How you can help — As a friend you can provide a “reality check.” Here is some advice that can guide you in responding to a suicide survivor burdened with second-guessing. In their book Handbook for Those Who Grieve, Martin Auz and Marueen Lyons Andrews write, “ ‘If only I had been there!’ is a frequent lament of the survivors of suicide.
They inaccurately believe that being with the loved one somehow would have prevented the suicide. What most survivors fail to realize — but must come to terms with — is the fact that their loved one had his or her own agenda. The reality is that if someone intends to end his or her life, it will happen. The day and time may change because you or someone else was present at a particular time. But it will occur, sooner or later, if that is the choice. You could not have prevented it.”

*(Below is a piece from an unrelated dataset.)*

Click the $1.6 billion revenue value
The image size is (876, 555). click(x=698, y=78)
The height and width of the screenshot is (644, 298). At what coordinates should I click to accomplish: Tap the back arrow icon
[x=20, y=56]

— Suicide loss is spoken of in a negative way. Consider the two words most commonly used about death by suicide: “committed suicide.” Those two words are loaded with judgment and set an instantly negative tone because the word “commit” is so often associated with illegality or immorality — committed adultery, committed murder, committed a felony, committed a crime. All other types of deaths are described without judgment. For example: She died in an auto accident. He died of cancer. She had a heart attack. The statements describing all other deaths are neutral. Therefore, when a family member dies by suicide, the loss is described differently and negatively.
How you can help — Consider the insight of Doris Sommer-Rotenberg. After her son, Andrew, ended his life by suicide, she remembers thinking: “Commit suicide. Two words traditionally used to describe the act of self-killing. I had never questioned the use of this phrase until my son took his life.”
To help others she advises, “We might begin by considering the words used to describe this destructive act — particularly the phrase ‘commit suicide.’ Its connotation of illegality and dishonor intensifies the stigma attached to the one who has died, as well as to those who have been traumatized by this loss. It does nothing to convey the fact that suicide is the tragic outcome of severe depressive illness and thus, like any other affliction of the body or mind, has in itself no moral weight.”
She advises that those who wish to help grievers to completely eliminate the phrase “commit suicide” from their vocabulary and use these better alternatives to talk about the loss: death by his own hand, self-inflicted death, a casualty of suicide.
— Suicide loss invites self-blame. Immediately after learning of a suicide death, those left behind can easily slide into self-blame: If only I hadn’t been so distant, perhaps he would have talked to me about his problems. If only I’d met her for lunch when she asked. If only I’d returned his calls. I feel badly that I didn’t spend more time with her, etc. These types of questions can become extremely self-punishing.
How you can help — Offer gentle reminders that the grieving person is unrealistically blaming and condemning him or herself for failing to prevent the death or to intervene effectively. Your reminder can offset the tendency of the griever to overestimate the ability to have affected a different outcome.
MR. PARACHIN writes from Tulsa, Oklahoma.